Records from a dataset
=== Section Start ===
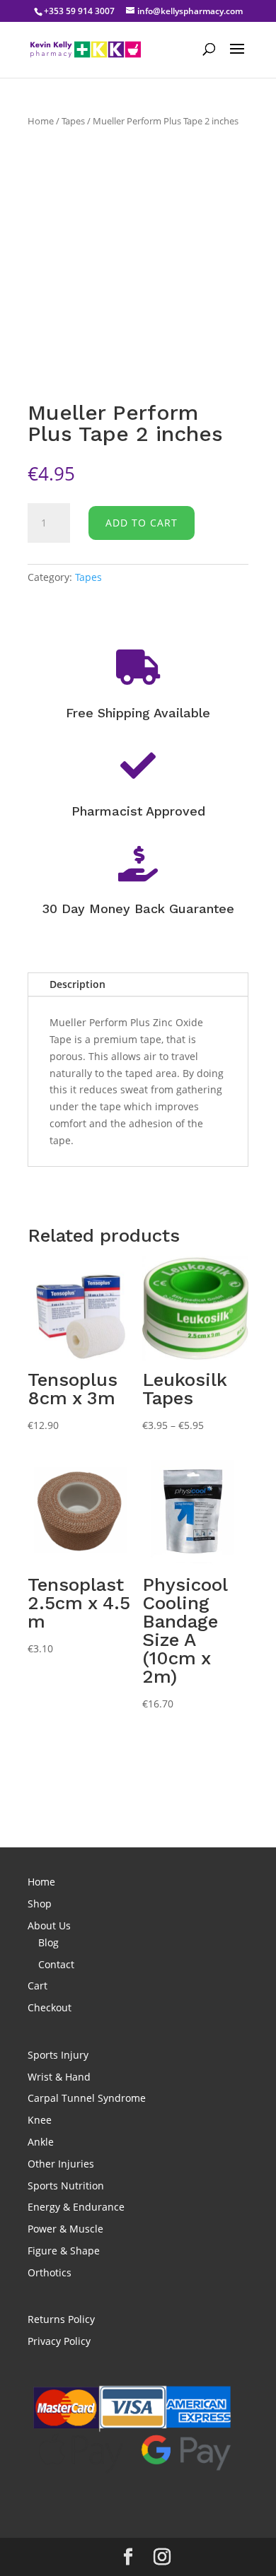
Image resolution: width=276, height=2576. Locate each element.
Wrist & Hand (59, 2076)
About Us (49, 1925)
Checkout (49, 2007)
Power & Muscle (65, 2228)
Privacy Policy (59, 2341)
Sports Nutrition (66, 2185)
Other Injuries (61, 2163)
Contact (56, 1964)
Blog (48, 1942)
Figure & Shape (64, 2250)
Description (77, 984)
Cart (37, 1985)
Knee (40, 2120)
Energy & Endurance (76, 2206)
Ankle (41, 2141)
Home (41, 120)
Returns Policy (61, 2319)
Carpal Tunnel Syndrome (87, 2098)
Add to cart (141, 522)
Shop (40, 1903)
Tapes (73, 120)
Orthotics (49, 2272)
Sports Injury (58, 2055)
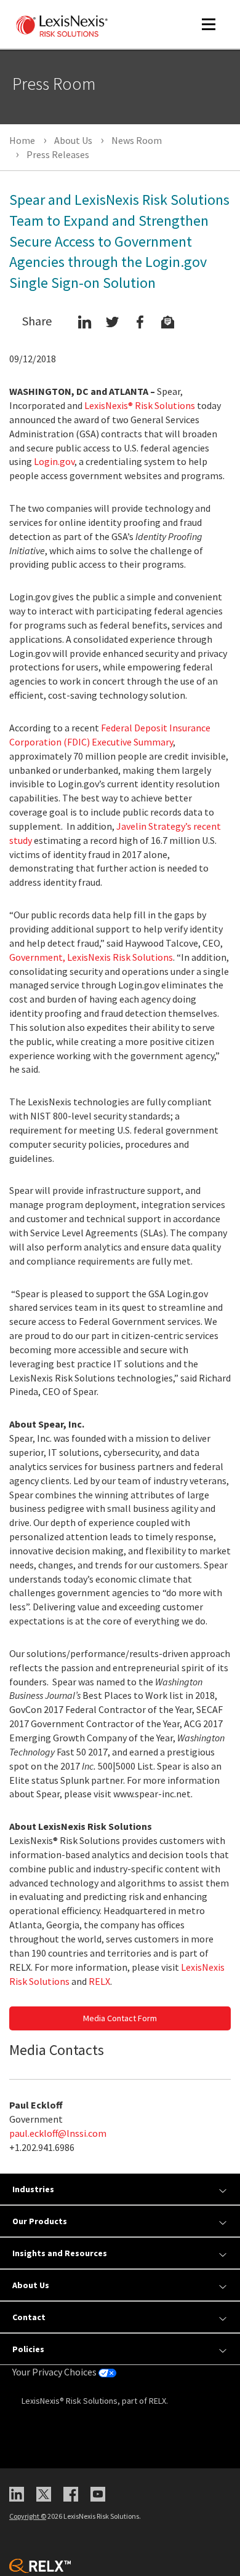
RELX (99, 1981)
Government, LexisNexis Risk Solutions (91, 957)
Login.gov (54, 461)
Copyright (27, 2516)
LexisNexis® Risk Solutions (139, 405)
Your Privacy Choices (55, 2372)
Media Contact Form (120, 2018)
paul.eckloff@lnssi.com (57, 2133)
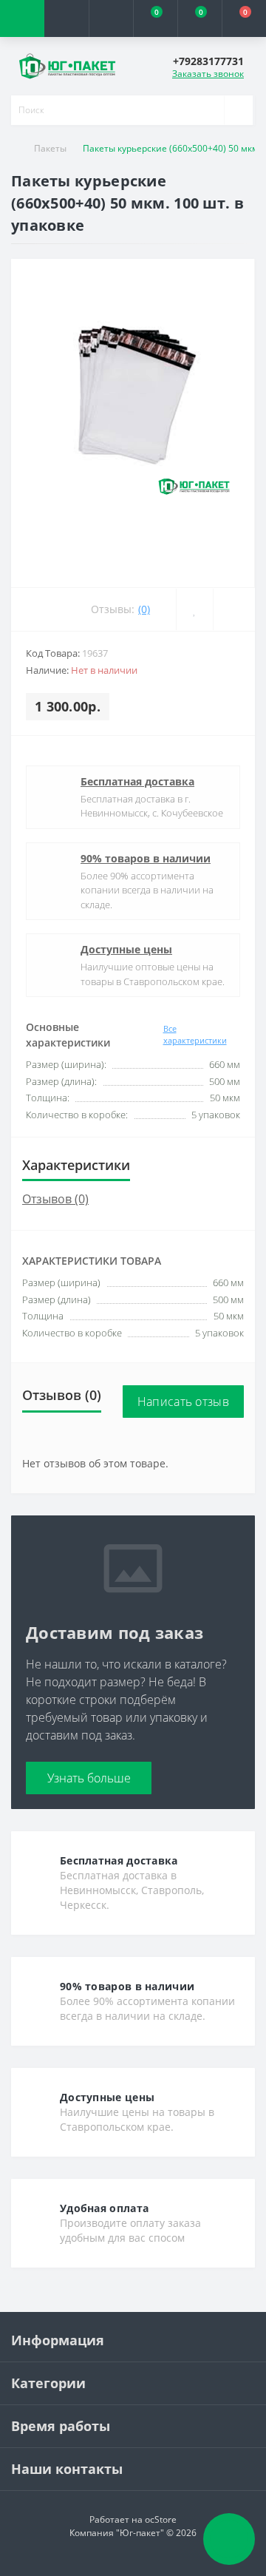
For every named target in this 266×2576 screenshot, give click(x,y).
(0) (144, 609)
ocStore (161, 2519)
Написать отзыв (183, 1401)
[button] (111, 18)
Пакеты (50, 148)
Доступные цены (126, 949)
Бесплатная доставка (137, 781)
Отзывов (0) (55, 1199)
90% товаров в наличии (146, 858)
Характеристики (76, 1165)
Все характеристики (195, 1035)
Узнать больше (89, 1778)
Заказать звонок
=== Section End ===
Work to be completed:
Could you repeat, exactly, only the lines above starting at the one that has "Orthotics (49, 2272)" and stopping after the one that has "Все характеристики (195, 1035)", without the pictures?

The answer:
Orthotics (49, 2272)
Sports Injury (58, 2055)
RELX (99, 1981)
Government, LexisNexis Risk Solutions (91, 957)
Login.gov (54, 461)
Copyright (27, 2516)
LexisNexis® Risk Solutions (139, 405)
Your Privacy Choices (55, 2372)
Media Contact Form (120, 2018)
paul.eckloff@lnssi.com (57, 2133)
For every named target in this 266×2576 screenshot, give click(x,y).
(0) (144, 609)
ocStore (161, 2519)
Написать отзыв (183, 1401)
[button] (111, 18)
Пакеты (50, 148)
Доступные цены (126, 949)
Бесплатная доставка (137, 781)
Отзывов (0) (55, 1199)
90% товаров в наличии (146, 858)
Характеристики (76, 1165)
Все характеристики (195, 1035)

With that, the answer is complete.